A Polícia Civil do Estado do Rio de Janeiro (PCERJ) está com os olhos voltados para um dos jogos online mais populares do mundo: o Roblox. A investigação começou depois que autoridades notaram que o ambiente virtual estava sendo usado de um jeito bem diferente do habitual: para simular bailes funk da facção criminosa Comando Vermelho (CV).
O que a polícia viu no jogo
Imagens que viralizaram rapidamente nas redes sociais mostram um cenário preocupante. Os personagens dos usuários da plataforma aparecem com características que lembram muito o visual de traficantes de drogas da vida real. Bonecos com fuzis, máscaras cobrindo o rosto, uniformes de camuflagem e até cordões de ouro são alguns dos detalhes que chamaram a atenção.
Mas não para por aí. As simulações vão além da aparência. Dentro do jogo, é possível ver os avatares simulando o uso de drogas pesadas, em uma representação que acendeu o alerta da polícia.
O cenário virtual e as "mensagens"
O ambiente do jogo também é "decorado" de forma particular. Paredes pichadas com a sigla do Comando Vermelho (CV) e cartazes de "procurado", muito semelhantes aos que o Disque-Denúncia divulga na vida real, compõem o cenário virtual.

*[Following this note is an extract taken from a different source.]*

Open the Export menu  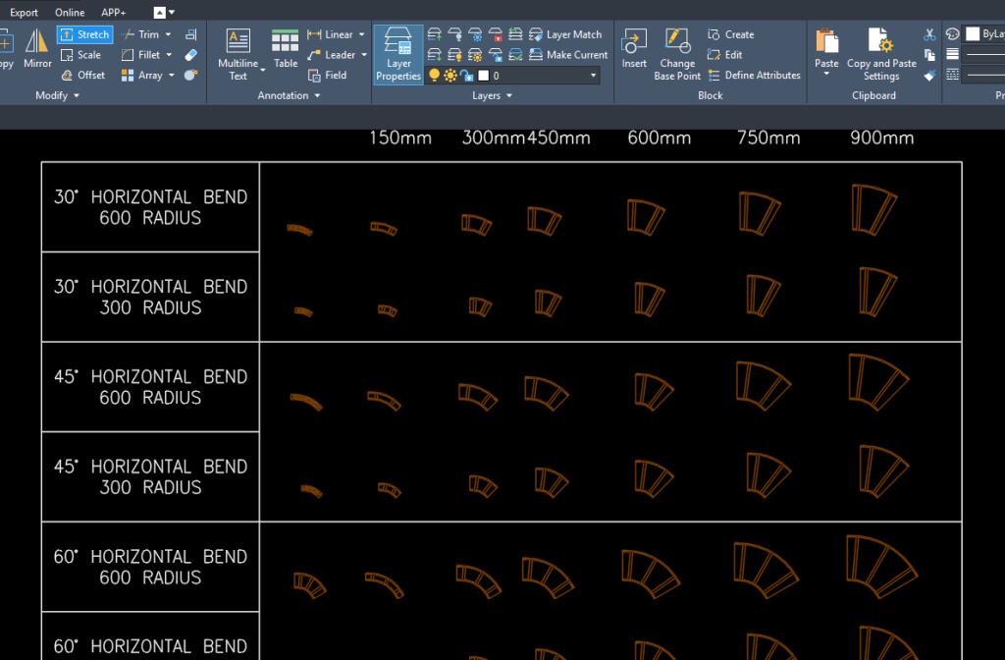point(24,12)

Essas representações detalhadas dentro de um jogo acessível a crianças e adolescentes levantam sérias questões sobre a exposição a conteúdos criminosos e a banalização de atividades ilegais, que podem influenciar a percepção do público mais jovem. A PCERJ agora busca entender a fundo como e por que essas simulações estão acontecendo no Roblox.
A resposta do Roblox
A equipe do Roblox, ciente da investigação, se manifestou sobre o caso. A empresa garantiu que não apoia nem tem qualquer tipo de associação com grupos criminosos. Pelo contrário, afirmou que suas políticas proíbem estritamente conteúdos que promovam a violência e atos ilegais.
"Onde encontramos evidências de conteúdo que viole nossas políticas, tomamos medidas para proteger nossa comunidade", afirmaram os representantes do Roblox em nota enviada ao Metrópoles.
A investigação segue
Com essa investigação, a Polícia Civil do Rio de Janeiro busca não apenas identificar os responsáveis pelas simulações, mas também entender o impacto desse tipo de conteúdo em plataformas digitais. O caso reforça a importância da moderação de conteúdo e do monitoramento de ambientes virtuais, especialmente aqueles que atraem um público jovem, para evitar a disseminação de mensagens que possam glorificar o crime.